Data =>
◆ ◆ ◆ ◆ ◆ ◆ ◆

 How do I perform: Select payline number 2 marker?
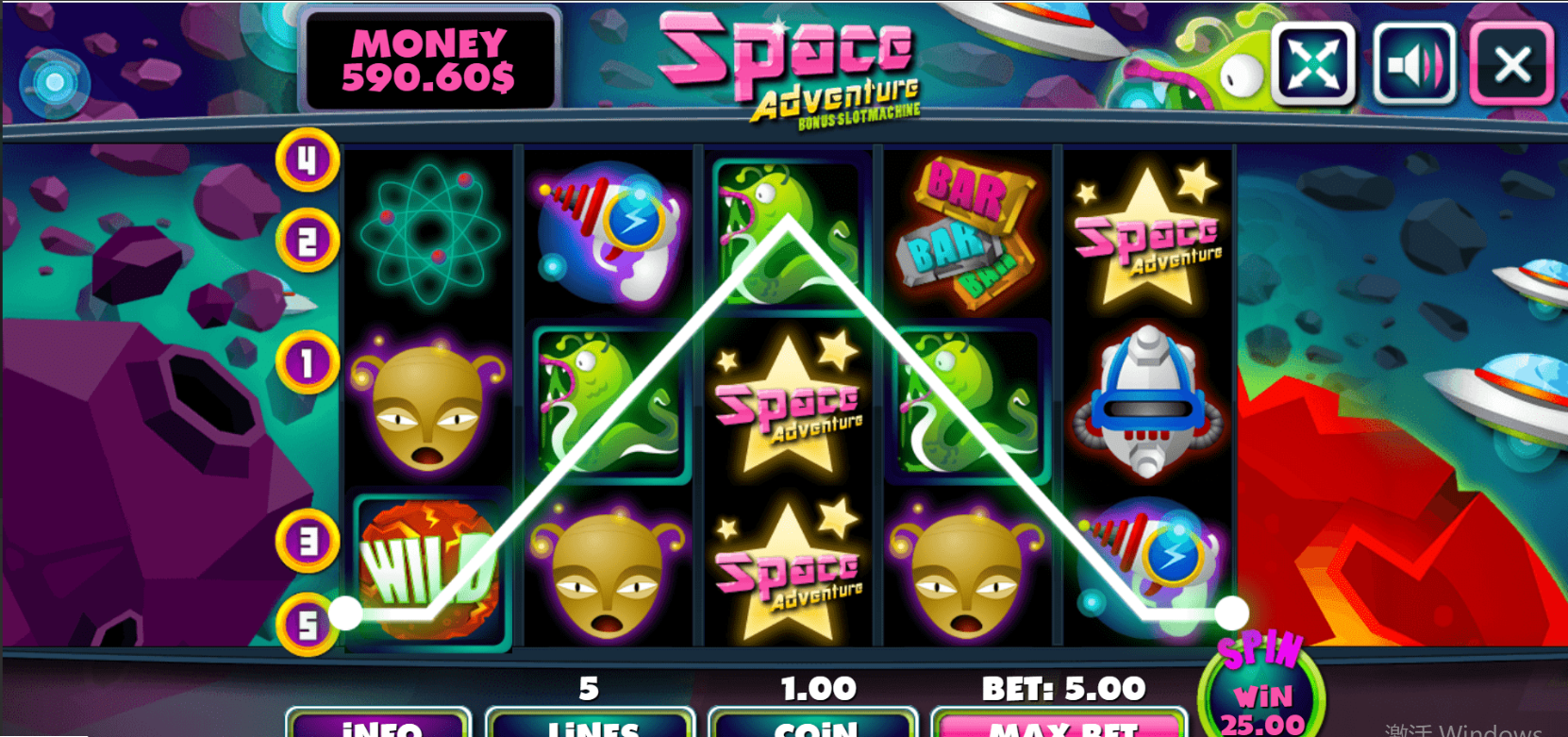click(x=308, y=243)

◆ ◆ ◆ ◆ ◆ ◆ ◆

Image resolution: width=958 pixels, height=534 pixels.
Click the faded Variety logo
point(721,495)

◆ ◆ ◆ ◆ ◆ ◆ ◆

Aim => Please repeat the lines between the one holding "Image resolution: width=958" and the one holding "point(721,495)", both included, with nothing changed.

Final result =>
Image resolution: width=958 pixels, height=534 pixels.
Click the faded Variety logo
point(721,495)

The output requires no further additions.